(Provided records begins)

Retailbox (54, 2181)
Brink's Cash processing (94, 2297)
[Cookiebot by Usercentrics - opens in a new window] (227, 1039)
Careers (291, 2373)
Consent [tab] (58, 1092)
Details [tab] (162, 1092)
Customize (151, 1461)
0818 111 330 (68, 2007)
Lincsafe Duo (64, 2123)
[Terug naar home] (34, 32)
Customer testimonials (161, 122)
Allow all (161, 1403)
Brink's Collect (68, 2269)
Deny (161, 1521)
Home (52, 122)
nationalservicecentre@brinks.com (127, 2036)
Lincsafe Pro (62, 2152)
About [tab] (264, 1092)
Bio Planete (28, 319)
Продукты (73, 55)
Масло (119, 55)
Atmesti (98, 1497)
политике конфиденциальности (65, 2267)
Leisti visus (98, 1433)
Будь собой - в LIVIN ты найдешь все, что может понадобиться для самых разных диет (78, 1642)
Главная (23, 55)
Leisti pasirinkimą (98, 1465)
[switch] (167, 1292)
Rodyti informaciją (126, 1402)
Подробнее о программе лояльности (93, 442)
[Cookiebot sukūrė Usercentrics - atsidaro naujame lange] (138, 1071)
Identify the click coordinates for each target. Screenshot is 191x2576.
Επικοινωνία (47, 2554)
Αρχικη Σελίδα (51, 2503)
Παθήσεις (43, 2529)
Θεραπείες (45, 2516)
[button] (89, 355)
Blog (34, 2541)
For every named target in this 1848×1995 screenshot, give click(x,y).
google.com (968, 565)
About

(Provided records ends)

Work to complete: Reproduce each line, exactly as it appears, from the one that contains "Αρχικη Σελίδα (51, 2503)" through the last line of the records. Add no other lines.

Answer section:
Αρχικη Σελίδα (51, 2503)
Παθήσεις (43, 2529)
Θεραπείες (45, 2516)
[button] (89, 355)
Blog (34, 2541)
For every named target in this 1848×1995 screenshot, give click(x,y).
google.com (968, 565)
About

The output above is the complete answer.